Contudo, estudantes brancos pobres encontrarão de fato mais dificuldade para entrar na universidade por causa das cotas raciais. Significativamente, a aprovação às cotas é maior entre as pessoas escolarizadas e com maior renda. Entre os pais com filhos em escolas particulares, o apoio foi de 60%. Muitos pensam que esses grupos seriam aqueles teoricamente preteridos por essa ação afirmativa. Mas isso não é exatamente certo. Os mais ricos e escolarizados são também aqueles que menos dependem da universidade pública, pois têm condições de pagar uma universidade particular de elite, e contam com outros recursos, como heranças, redes de amizade e formação complementar, que lhes garante o futuro. São os jovens pobres que mais precisam da universidade pública e, entre eles, a política de cotas pode significar uma perda de oportunidade por uma questão étnica e não de mérito.
Nesse caso, a solução é criar políticas afirmativas mais adequadas, por exemplo, adotando critérios socioeconômicos além dos raciais. Uma solução adequada implica em buscar mais equidade, não menos.
O rol taxativo
O Supremo Tribunal de Justiça (STJ) julgou, em junho de 2022, que o rol de procedimentos e eventos a serem cobertos pelos planos de saúde, estabelecido pela Agência Nacional de Saúde Suplementar (ANS), é taxativo e não exemplificativo.
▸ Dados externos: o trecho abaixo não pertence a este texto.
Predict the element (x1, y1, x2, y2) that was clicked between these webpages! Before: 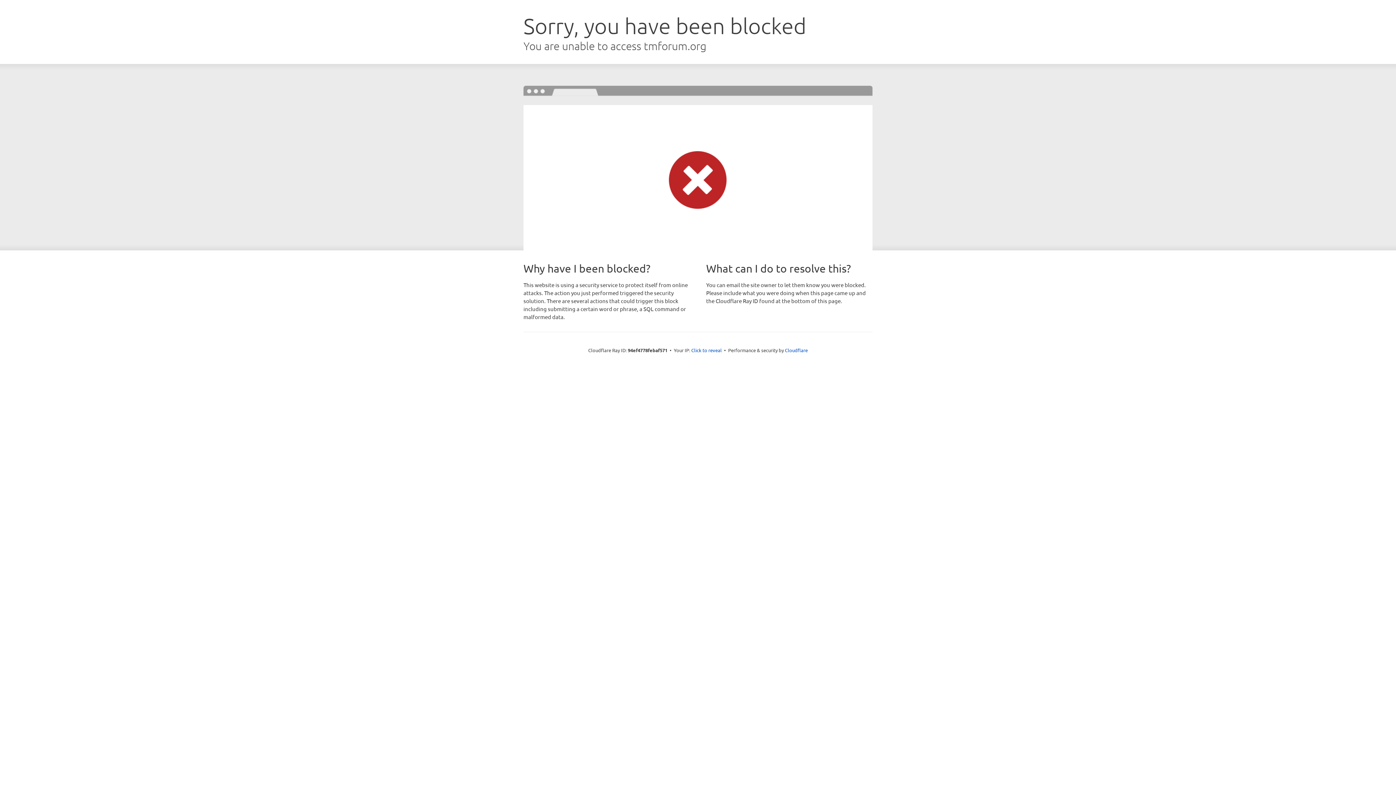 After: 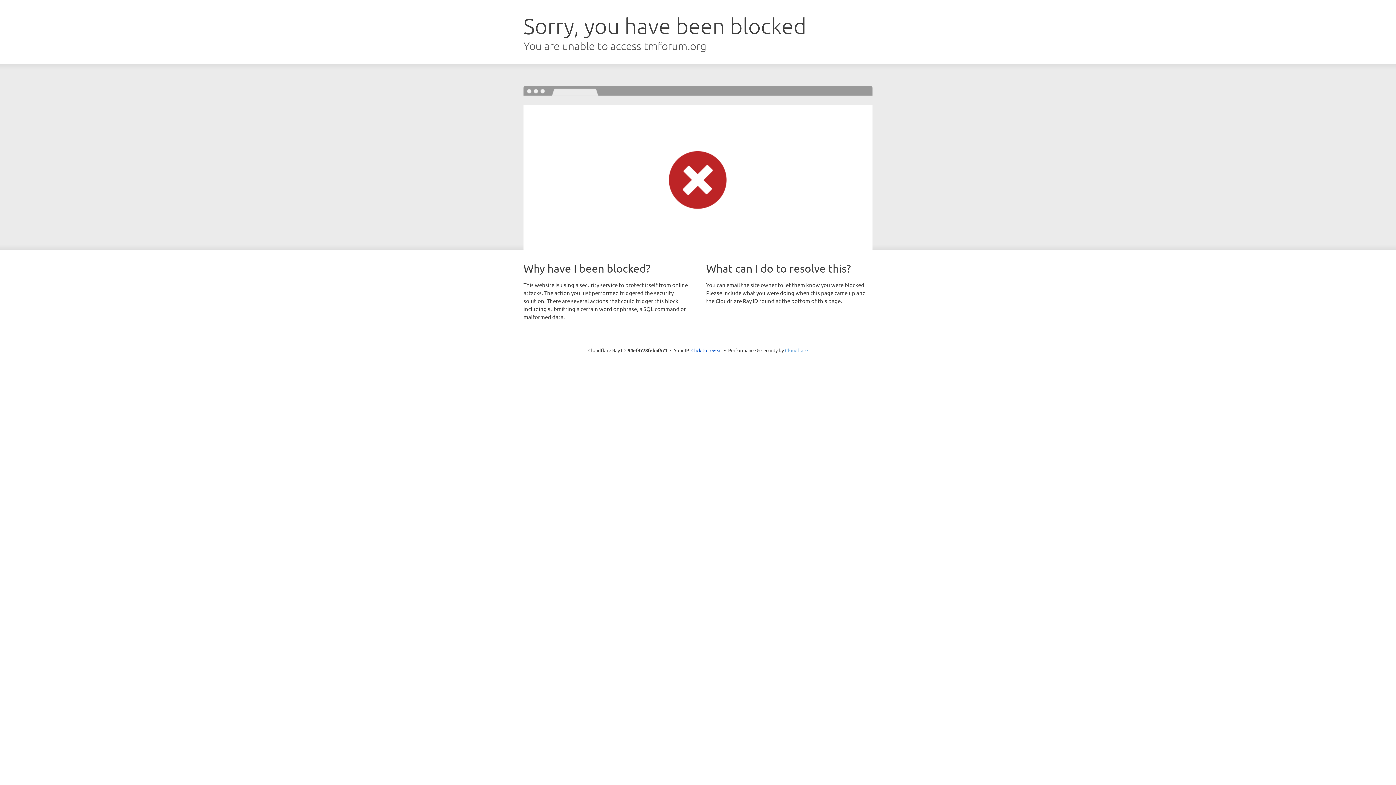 Action: bbox: (785, 347, 808, 353) label: Cloudflare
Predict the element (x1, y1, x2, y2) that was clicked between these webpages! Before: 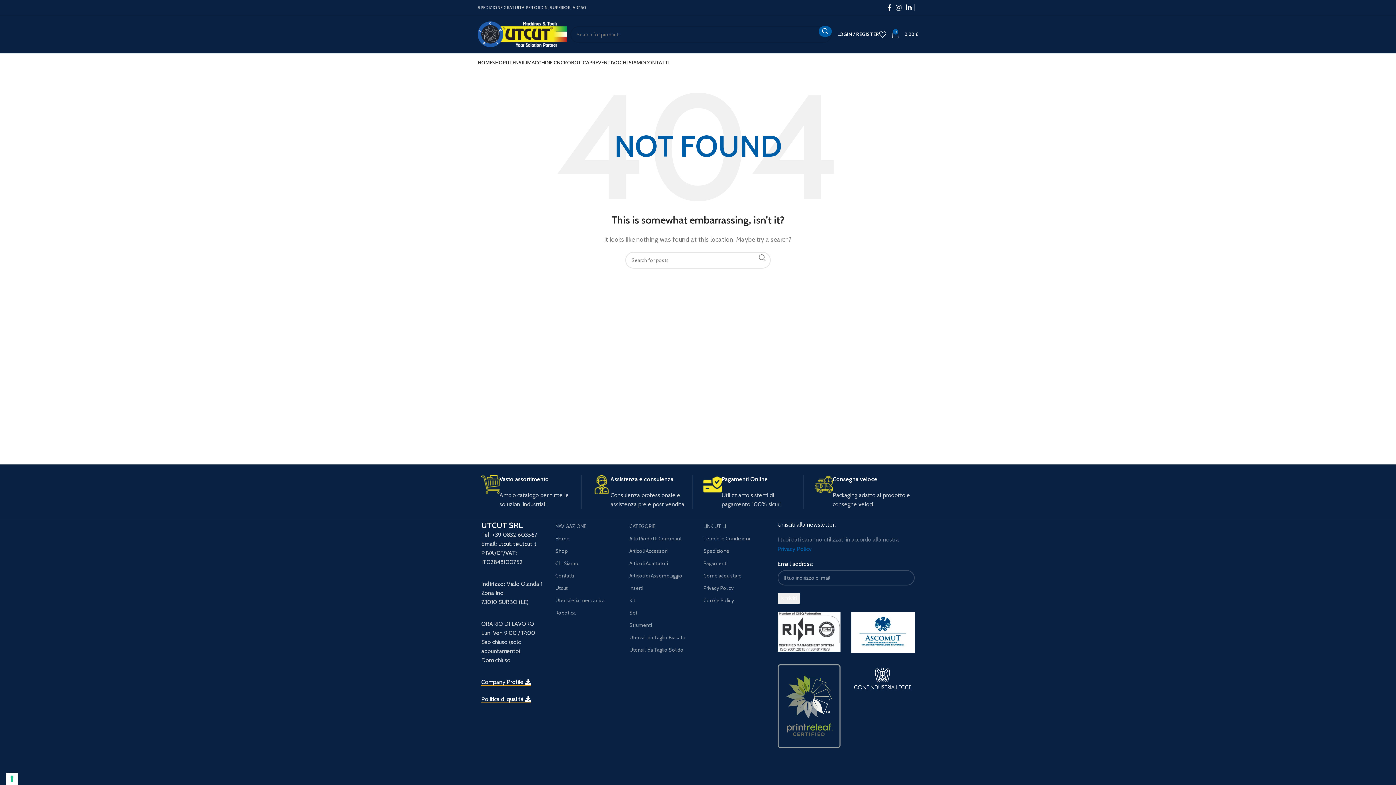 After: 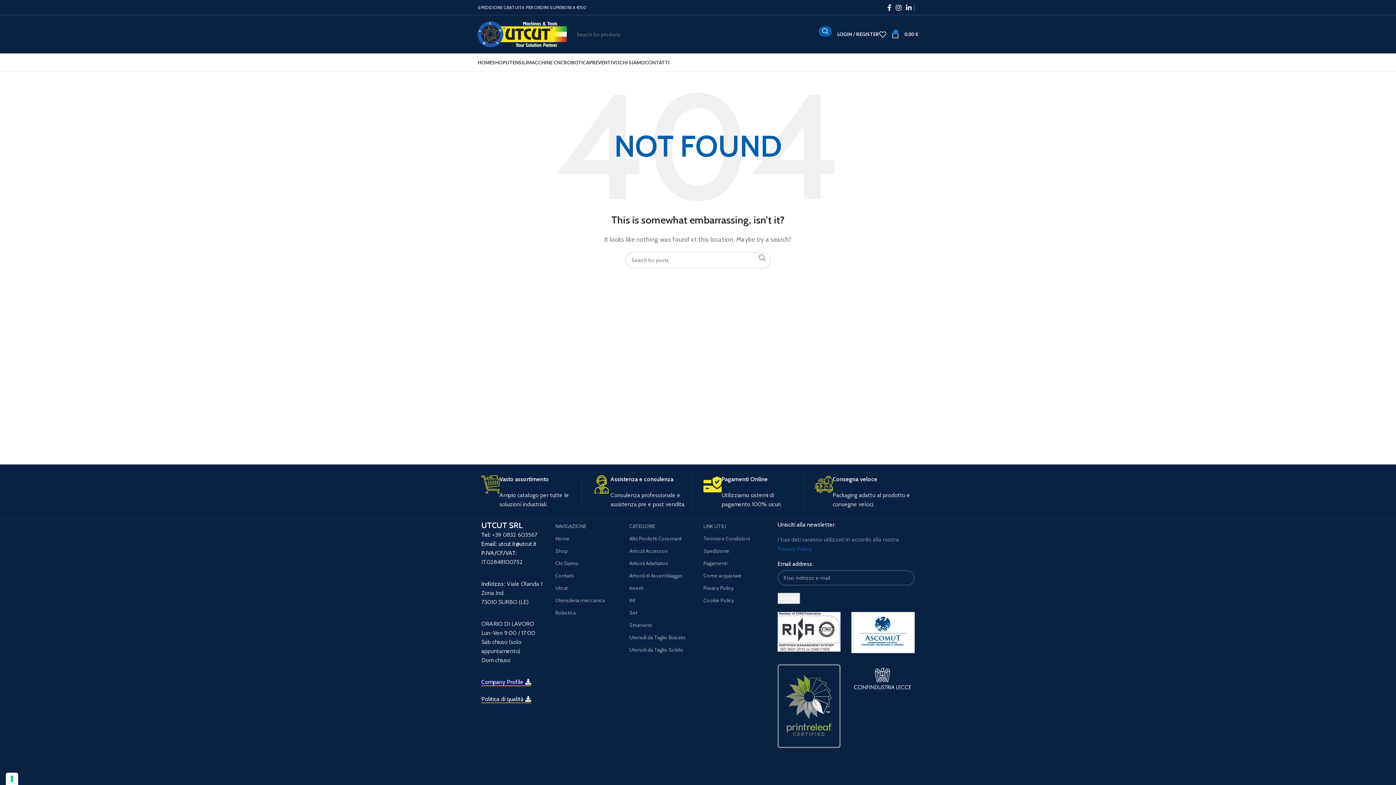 Action: bbox: (481, 696, 531, 703) label: Politica di qualità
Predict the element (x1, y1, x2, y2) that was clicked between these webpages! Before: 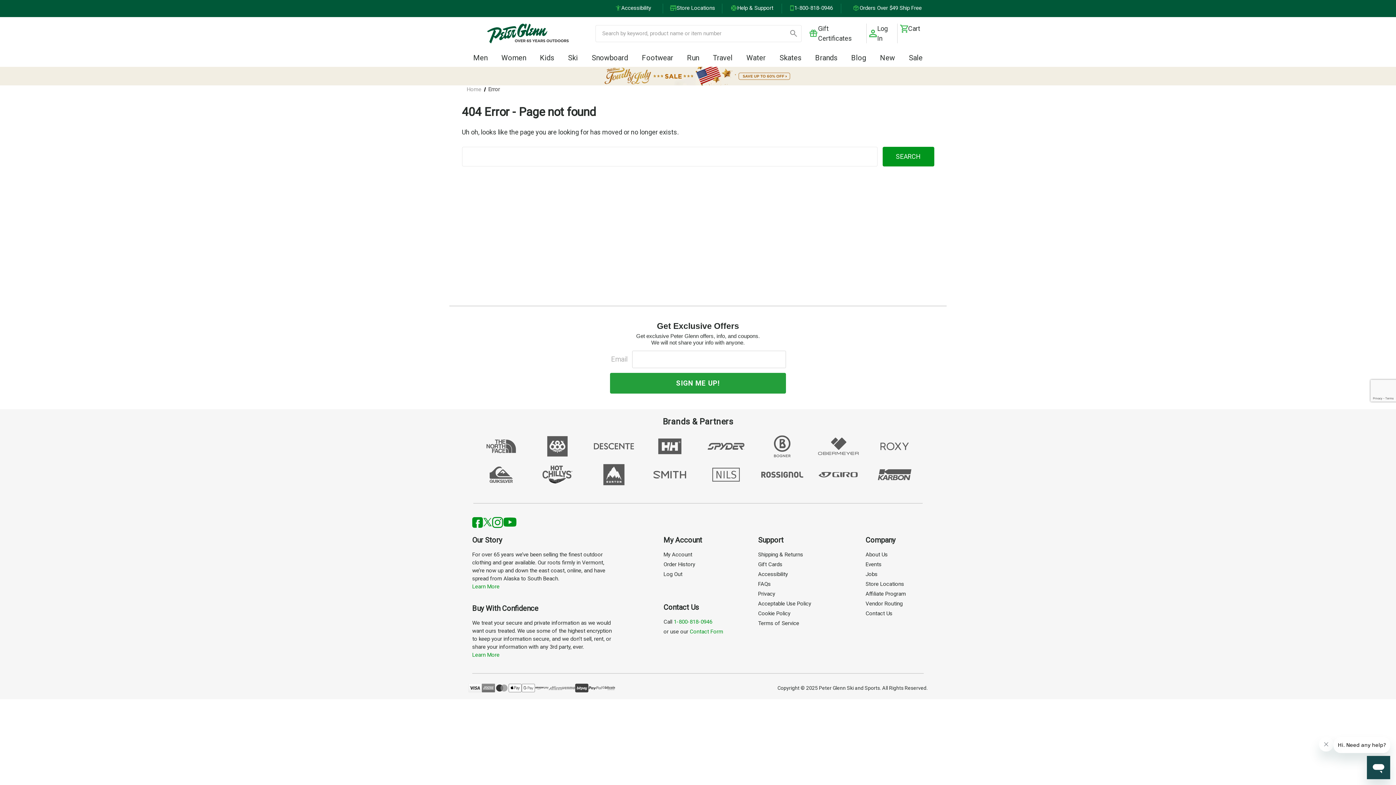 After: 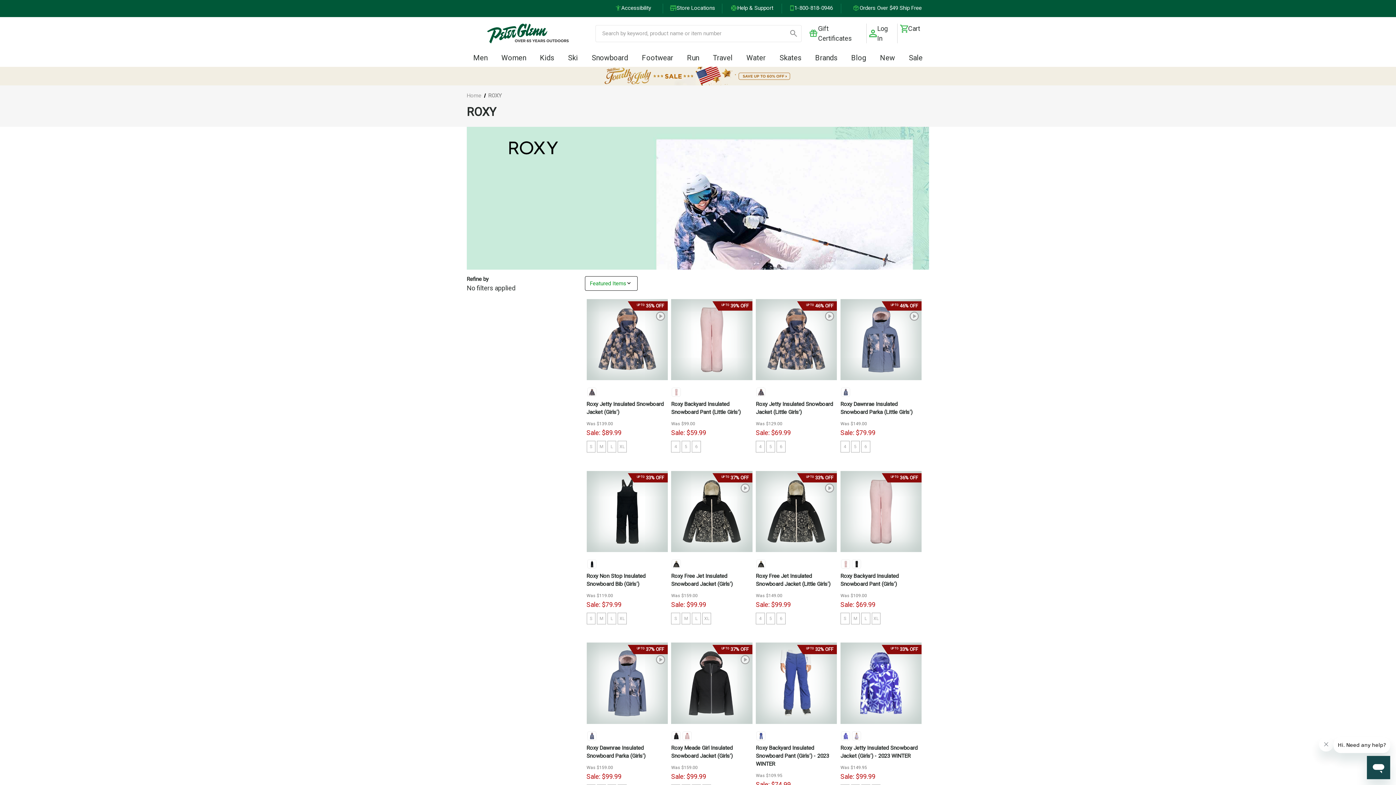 Action: bbox: (868, 453, 921, 460)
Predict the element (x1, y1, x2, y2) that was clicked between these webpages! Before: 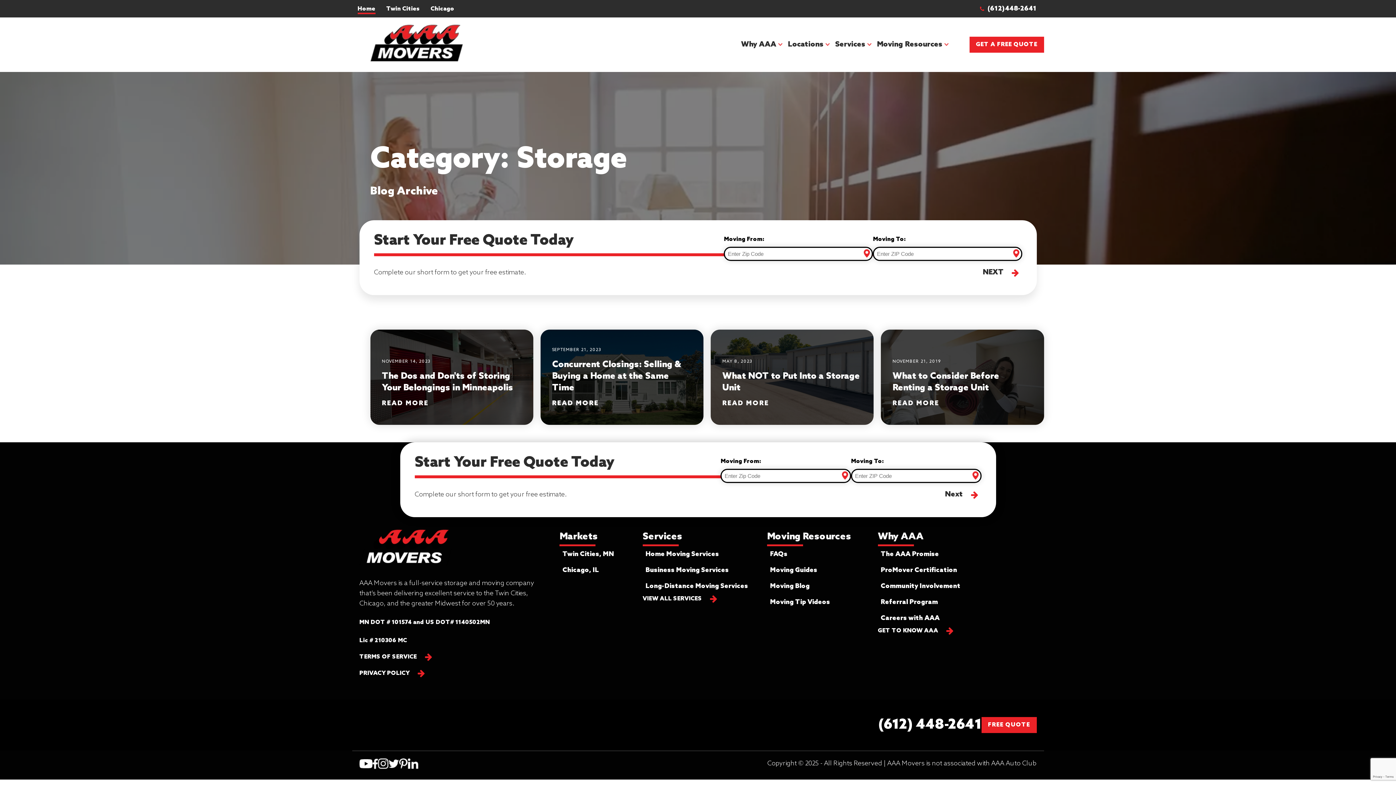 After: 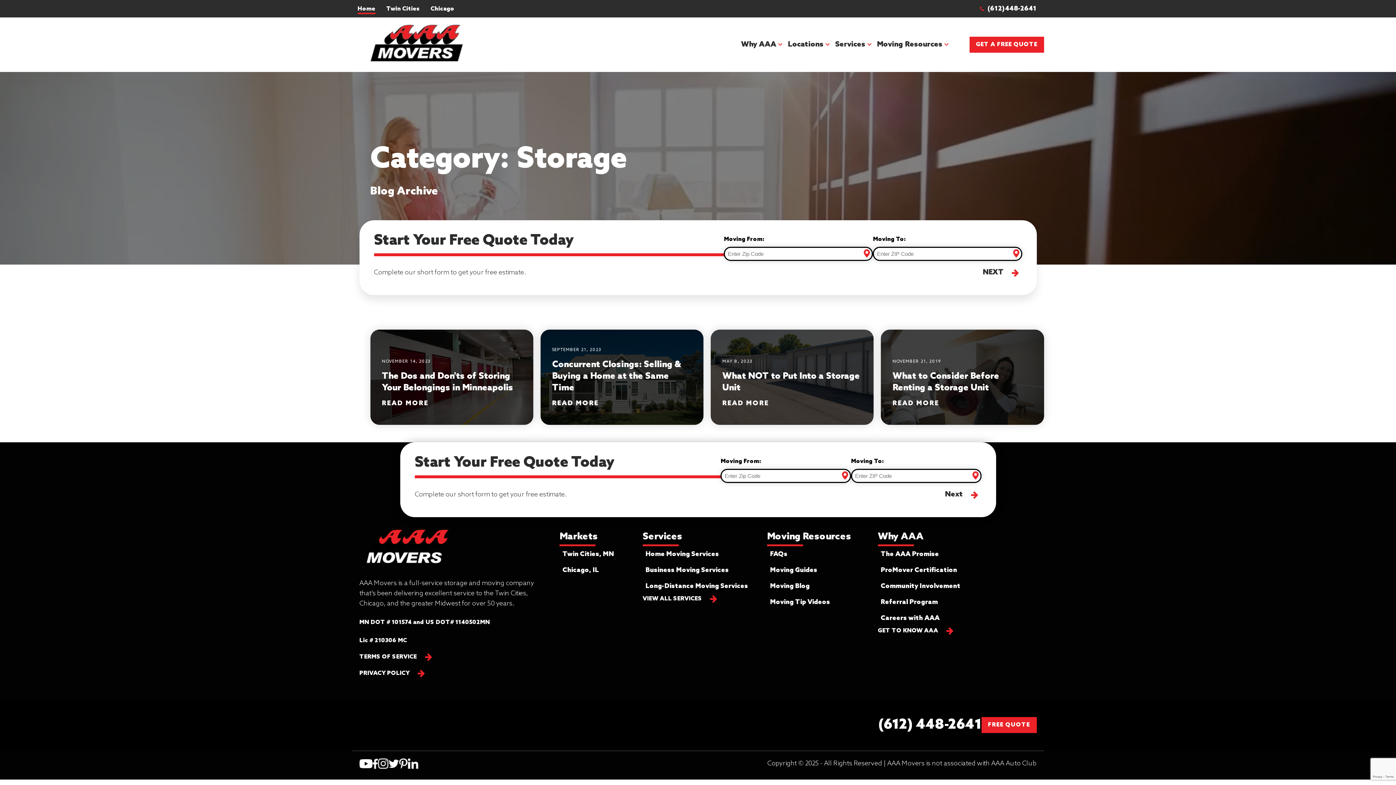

Isso significa que os planos de saúde só precisam cobrir doenças e tratamentos já previstos nessa lista. Doenças pouco comuns ou novos tratamentos, por mais que afetem a saúde das pessoas atendidas pelos planos, não serão cobertos.
Uma razão para a defesa do caráter taxativo desse rol é que o custo dos planos seria muito mais elevado se tivessem que custear tratamentos dispendiosos, de doenças raras, pouco conhecidas e imprevistas. O aumento de custos faria com que muitos tivessem que optar por planos mais simples ou mesmo que desistir de seu plano de saúde, recorrendo apenas ao sistema público de saúde. Contudo, o rol taxativo deixa pessoas já mais fragilizadas sem os tratamentos necessários. Um dos casos mais divulgados nesse momento é o dos autistas, cujos tratamentos considerados mais adequados na atualidade não estão incluídos no rol taxativo.
O princípio da equidade nos indica que os mais frágeis, com doenças raras, devem ter o direito garantido aos tratamentos que necessitam, mesmo que esses onerem mais ao conjunto da sociedade. Nosso problema, nesse caso, é a insuficiência do sistema público de saúde, que não consegue oferecer para todos um atendimento de qualidade nessas situações. Se o Estado pudesse garantir esse atendimento com qualidade para todos, não haveria necessidade de onerar os planos de saúde. Além disso, sempre teremos o debate sobre qual seria a margem de lucro aceitável para esses planos…
Assim como no exemplo das cotas raciais, também aqui a justiça não passa por uma redução da equidade, mas de uma ampliação da qualidade e da universalidade dos serviços prestados à população, para que ninguém seja excluído do bem comum.